You have to wonder if every time their sophisticated post-modern sex lives don’t live up to the “if it feels good, do it” ideal or they can't overcome that whole icky morality thing, The Daily Beast’s authors are driven to rationalize it in prose. It is, after all the website that brought you “If Sexting is so Wrong, Why Does It Feel So Good?” And now comes the latest bizarre ethical self-justification: Cheating might just prove the secret ingredient for true love!
The site’s Keli Goff recently pondered probed, “What Turns a Love Affair Into a Relationship That Actually Lasts?” In this context of course, “love affair” refers to the sneaky, wreck-your-life and break-everybody’s-heart type of assignation. (What other kind is worth writing about to contemporary liberals?)
“Common wisdom has long held that if you romance a cheater he or she will one day cheat on you. But what if that common wisdom is not true?” (Key words: common wisdom.)

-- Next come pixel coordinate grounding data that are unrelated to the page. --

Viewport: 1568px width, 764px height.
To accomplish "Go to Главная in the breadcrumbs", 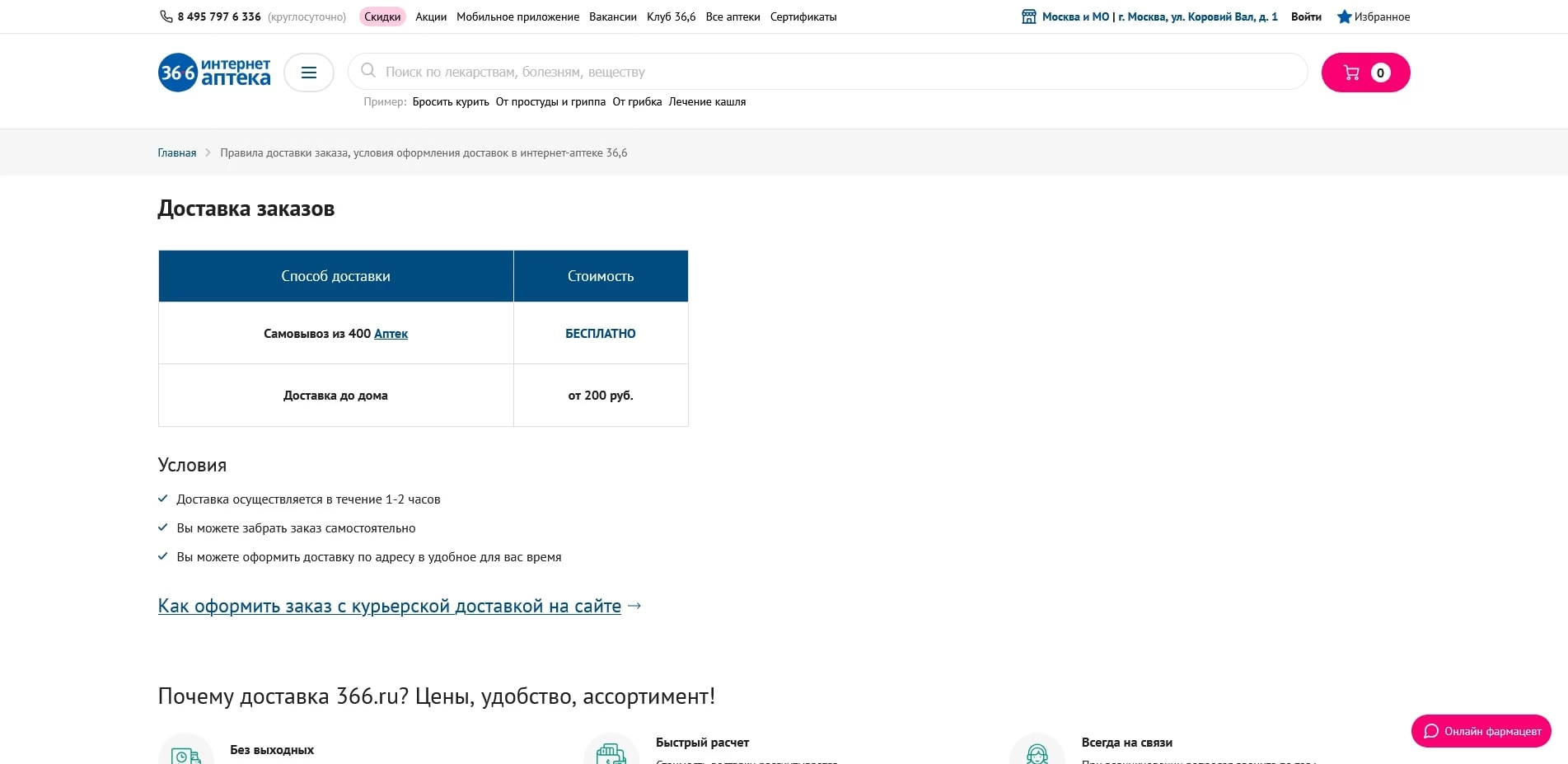I will point(177,152).
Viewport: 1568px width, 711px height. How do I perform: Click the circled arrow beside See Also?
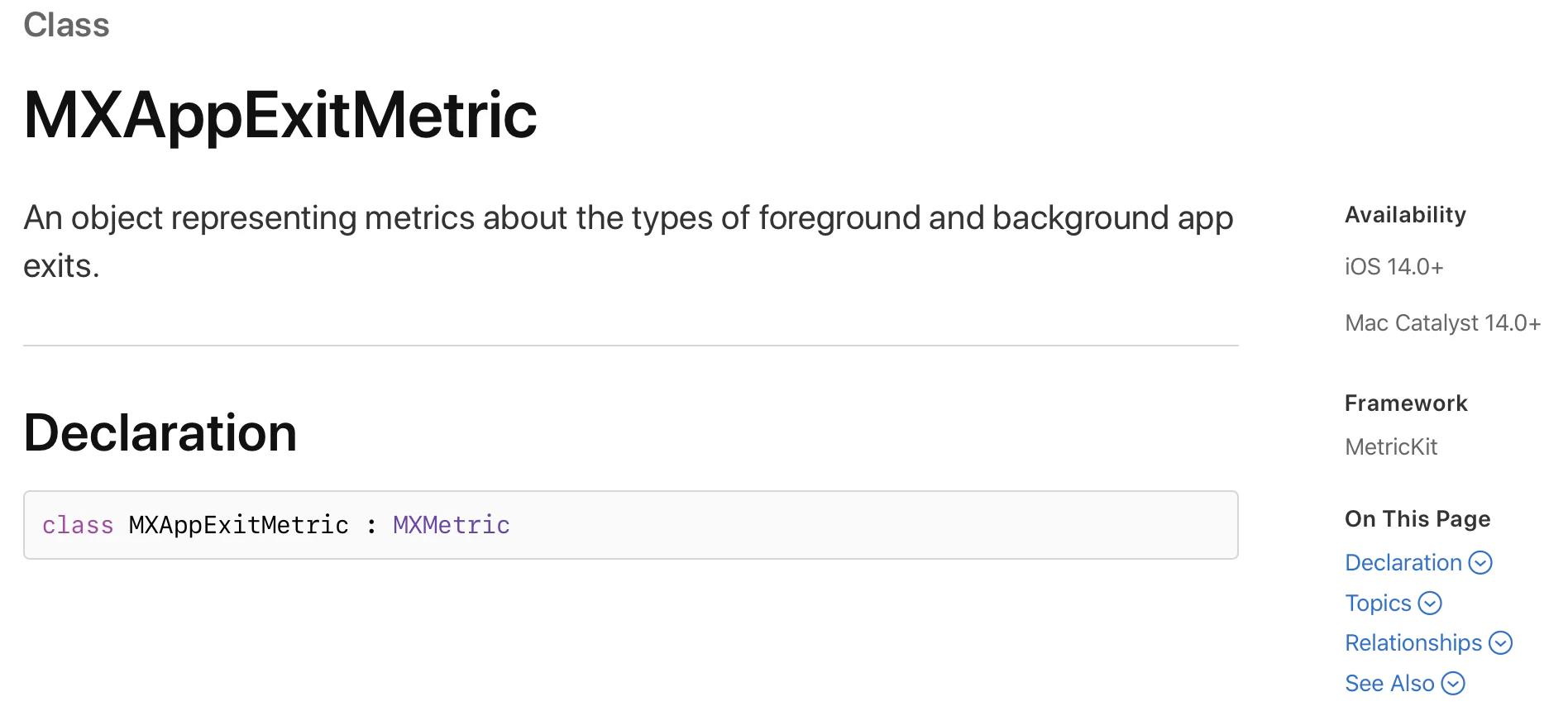pyautogui.click(x=1453, y=684)
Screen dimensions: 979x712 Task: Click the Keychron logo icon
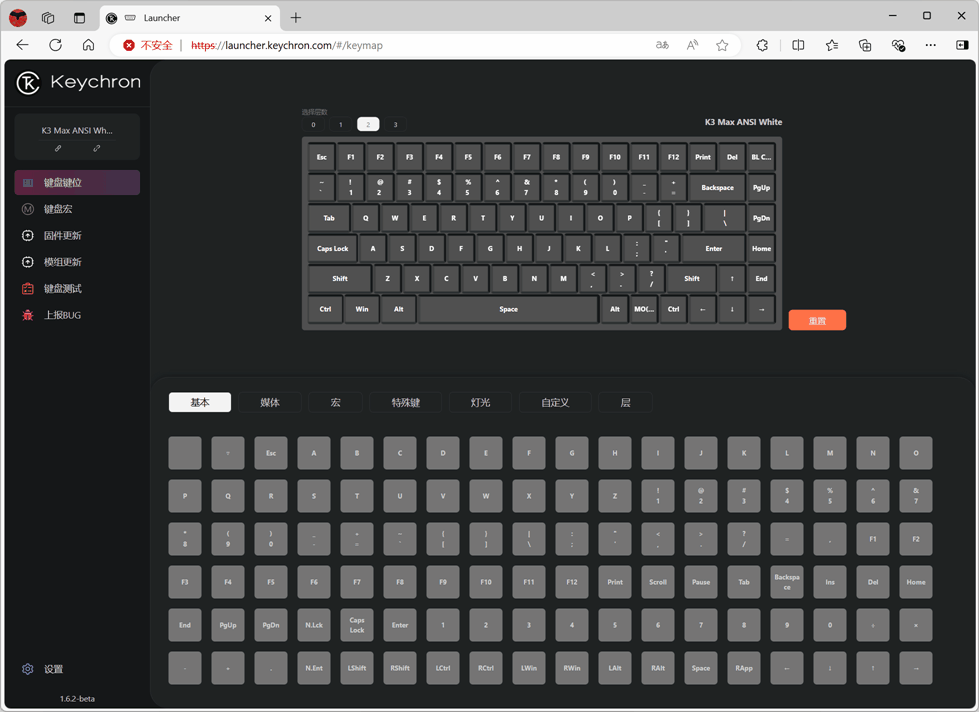point(28,83)

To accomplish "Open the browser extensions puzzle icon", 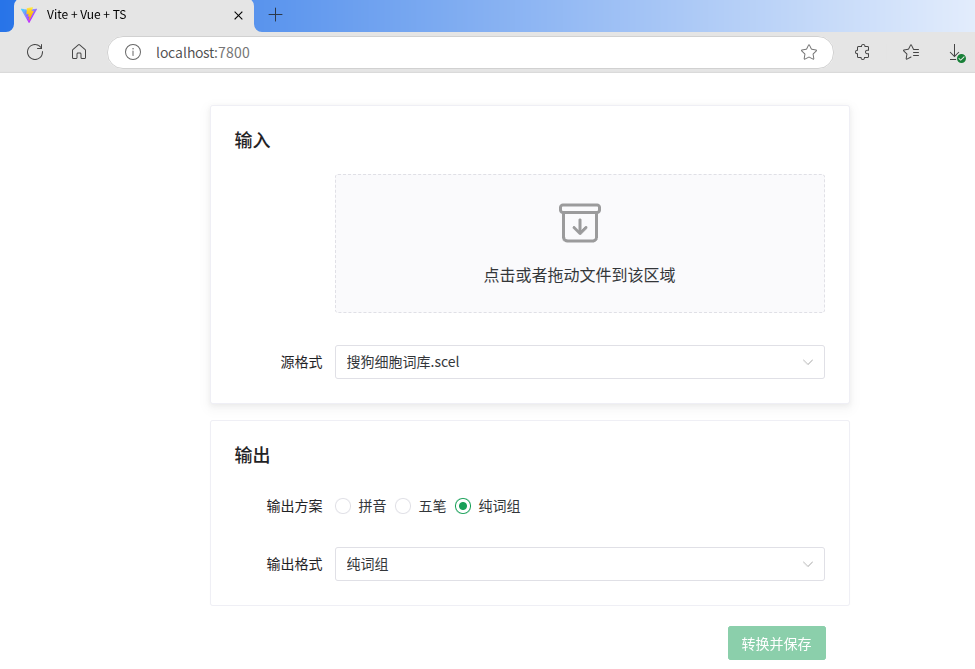I will 862,52.

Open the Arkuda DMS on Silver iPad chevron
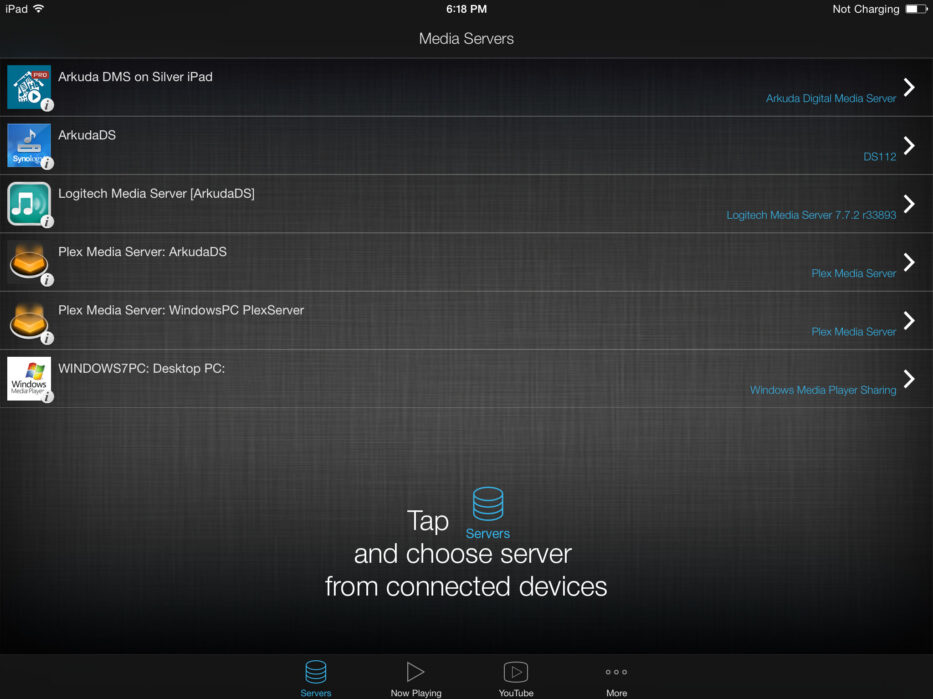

With that, Goff began explored, “what makes the difference between a couple that starts as an affair and lasts, and one that doesn’t” and discussed “the main ingredient for those striving to turn an unhealthy affair into a healthy long-term relationship.”
Although King Henry VIII and Anne Boleyn’s historic affair ended with a beheading, “some of the world’s most admired couples came together under what some may not consider admirable circumstances,” Goff commented. She cited couples like Prince Charles and Camilla, Rudy and Judi Giuliani, Newt and Callista Gingrich as well as Paul Newman and Joanne Woodward to exemplify controversial relationships “that are all still going strong.”
Her experts, relationship specialist Rachel Sussman, author of The Breakup Bible, and Dr. Gail Saltz, associate professor of psychiatry at New York Presbyterian Hospital Weill-Cornel School of Medicine, failed to express the same optimism. Sussman advised cheaters, “a big problem affair couples have is they tend to be jealous and suspicious of each other because they know that person is capable of cheating,” while Saltz agreed, “It’s not as hard to cheat a second time once you’ve cheated a first time.”
But never mind. If it doesn’t work out you can rationalize the failure on The Daily Beast.